Required work
Of all the entries below, retype only the lines from the one with "Instruction: Open the" through the one with "The width and height of the screenshot is (1280, 720).", exactly as they appear.

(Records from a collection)

◆ ◆ ◆ ◆ ◆

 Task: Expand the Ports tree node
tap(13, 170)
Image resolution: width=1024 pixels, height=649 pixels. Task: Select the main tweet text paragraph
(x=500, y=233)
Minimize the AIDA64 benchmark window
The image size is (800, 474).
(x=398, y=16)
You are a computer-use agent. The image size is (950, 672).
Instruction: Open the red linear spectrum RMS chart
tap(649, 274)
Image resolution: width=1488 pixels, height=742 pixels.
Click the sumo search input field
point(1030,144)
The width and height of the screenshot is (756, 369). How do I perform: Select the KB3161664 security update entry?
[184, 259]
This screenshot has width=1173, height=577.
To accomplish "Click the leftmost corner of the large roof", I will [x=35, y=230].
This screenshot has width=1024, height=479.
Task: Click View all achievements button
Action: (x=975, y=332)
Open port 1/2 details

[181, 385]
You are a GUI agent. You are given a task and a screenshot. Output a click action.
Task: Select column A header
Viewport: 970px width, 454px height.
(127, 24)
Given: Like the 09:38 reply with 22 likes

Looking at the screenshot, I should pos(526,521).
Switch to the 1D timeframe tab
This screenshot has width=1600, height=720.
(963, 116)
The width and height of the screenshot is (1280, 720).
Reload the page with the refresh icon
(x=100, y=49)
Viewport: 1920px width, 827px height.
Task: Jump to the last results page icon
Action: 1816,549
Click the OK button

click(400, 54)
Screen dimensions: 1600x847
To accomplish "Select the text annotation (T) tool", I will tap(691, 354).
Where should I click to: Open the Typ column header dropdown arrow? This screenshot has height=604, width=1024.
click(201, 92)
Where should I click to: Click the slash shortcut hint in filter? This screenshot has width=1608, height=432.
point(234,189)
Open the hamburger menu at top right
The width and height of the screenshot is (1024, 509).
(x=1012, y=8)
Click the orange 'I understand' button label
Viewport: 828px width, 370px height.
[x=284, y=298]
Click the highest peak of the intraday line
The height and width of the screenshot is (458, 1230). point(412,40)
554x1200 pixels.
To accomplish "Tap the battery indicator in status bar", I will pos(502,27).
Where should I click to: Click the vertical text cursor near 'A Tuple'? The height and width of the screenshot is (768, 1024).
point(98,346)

◆ ◆ ◆ ◆ ◆

Reply
Instruction: Open the red linear spectrum RMS chart
tap(649, 274)
Image resolution: width=1488 pixels, height=742 pixels.
Click the sumo search input field
point(1030,144)
The width and height of the screenshot is (756, 369). How do I perform: Select the KB3161664 security update entry?
[184, 259]
This screenshot has width=1173, height=577.
To accomplish "Click the leftmost corner of the large roof", I will [x=35, y=230].
This screenshot has width=1024, height=479.
Task: Click View all achievements button
Action: (x=975, y=332)
Open port 1/2 details

[181, 385]
You are a GUI agent. You are given a task and a screenshot. Output a click action.
Task: Select column A header
Viewport: 970px width, 454px height.
(127, 24)
Given: Like the 09:38 reply with 22 likes

Looking at the screenshot, I should pos(526,521).
Switch to the 1D timeframe tab
This screenshot has width=1600, height=720.
(963, 116)
The width and height of the screenshot is (1280, 720).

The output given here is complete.